Они опять перекурили; свет заметно смягчился, читать стало проще, и Соня, дождавшись ответа, гордо и быстро прочла вслух:
Чьи-то пальцы плотно обхватили Сашкину руку повыше локтя.
– Пошли, пятнадцать суток заработала, – злобно сказал цырик[29]
, давно уж наблюдавший за их девичьей забавой.– Пойдем, – согласилась Александра Юрьевна, кивая Соне.
Девочка подпрыгнула и, размахивая биноклем, побежала к набережной.
Ночь
– На набережной, говорят, или где-то рядом, – обращаясь к коллеге, говорил мент, только что шмонавший Рылевского. – В общем, закончишь – заходи, расскажу.
Рылевский попал в осужденку[30]
прямо из воронка; вселением его банковала длинноносая цыричка, линялая и безвозрастная тетка. Шмонали его вяло, так что все заначенные деньги удалось сохранить в целости. Еще неделю назад он разменял адвокатский полтинник на пятерки и трояки, которые, в свою очередь, рассовал по мундштукам беломорин, осторожно вскрывая и заклеивая пачки. Сидор его после шмона остался при нем. За шмоном следовала санобработка и прочее, и лишь перед самым отбоем длинноносая определила Рылевского в камеру, душную и пустую, как душа парторга.Игорь Львович вольно раскинулся на голой, без матраса, шконке и закурил, кайфуя от одиночества и тишины. По Иван Денисычу, день удался: и от отравы он не сдох, и речь неплохо задвинул, и на людей насмотрелся, и деньги не отшмонали, и поспать в тишине, как видно, удастся – не царская каторга, так вот.
Он перекатился на живот, сбросил пепел под шконку и стал вопрошать свое истинное «я», так ли уж ему хочется съесть печенья, чтобы из-за этого вставать и рыться в разворошенном ментами сидоре.
Тюремный коридор постепенно оживал, наполняясь звуками быстротекущей жизни; жизнь эта неумолимо приближалась к его камере, а звуки ее становились все громче: стоны, выкрики, ругань. Рылевский поднялся и прилип к глазку, тоскуя и опасаясь подселения. Однако одиночеству его ничто не угрожало: четверых избитых в кровь зэков провели мимо; один из них хромал и здорово подволакивал ногу.
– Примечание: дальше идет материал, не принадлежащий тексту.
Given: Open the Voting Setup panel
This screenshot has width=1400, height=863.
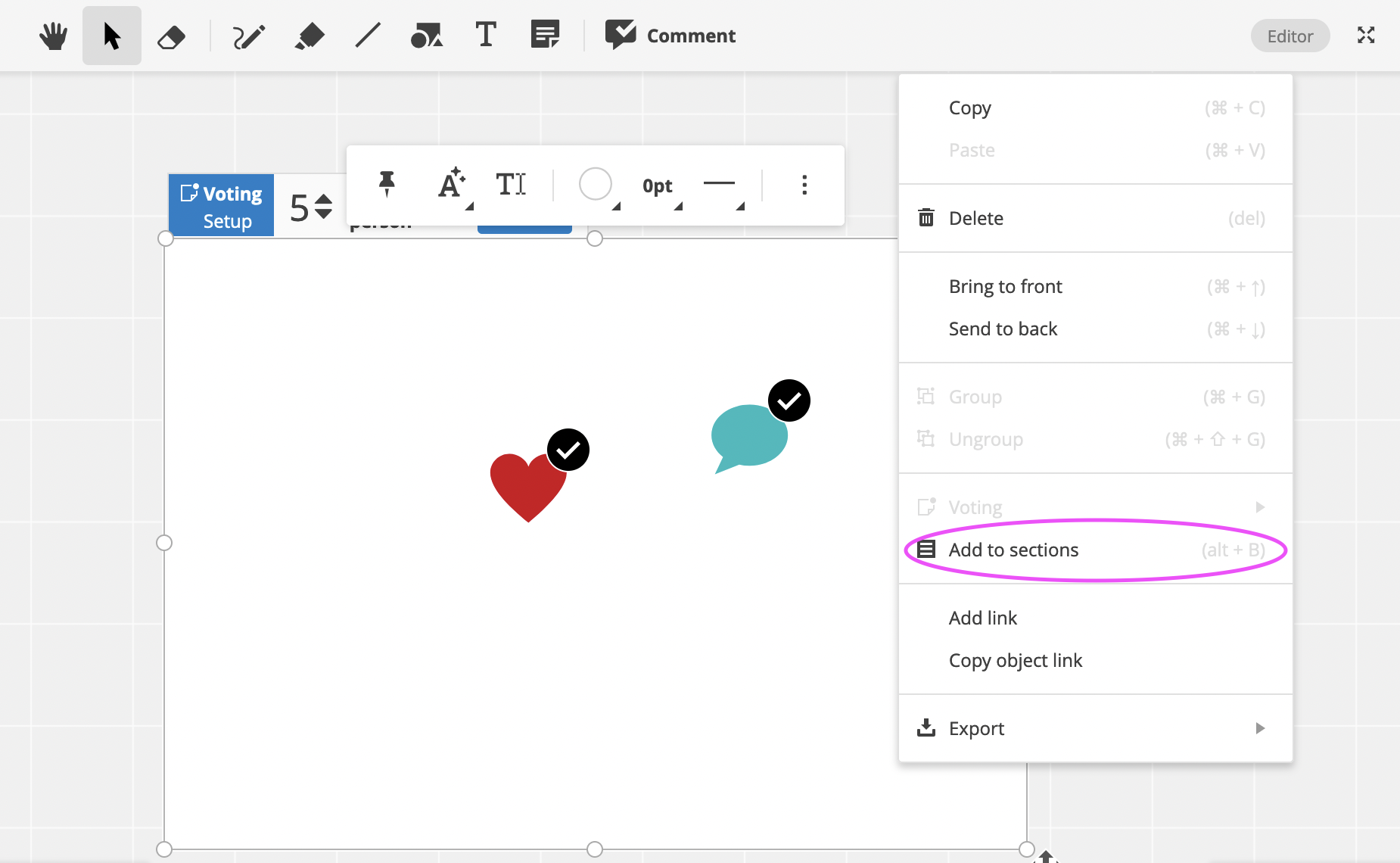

Процессия уже удалялась из поля зрения, когда хромой оступился, вскрикнул и медленно осел на пол, и менты волоком потащили его дальше.
Глазок неожиданно потемнел и наполнился чем-то влажным, живым и неприятным; Рылевский не сразу сообразил, что это всего лишь человечий глаз, глядящий на него с той стороны.
– Видал, – незлобно сказала длинноносая, отворяя дверь. – Кружку давай, кипяток принесла.
– Не выдавали еще, – отвечал Игорь Львович, рассматривая ментовку.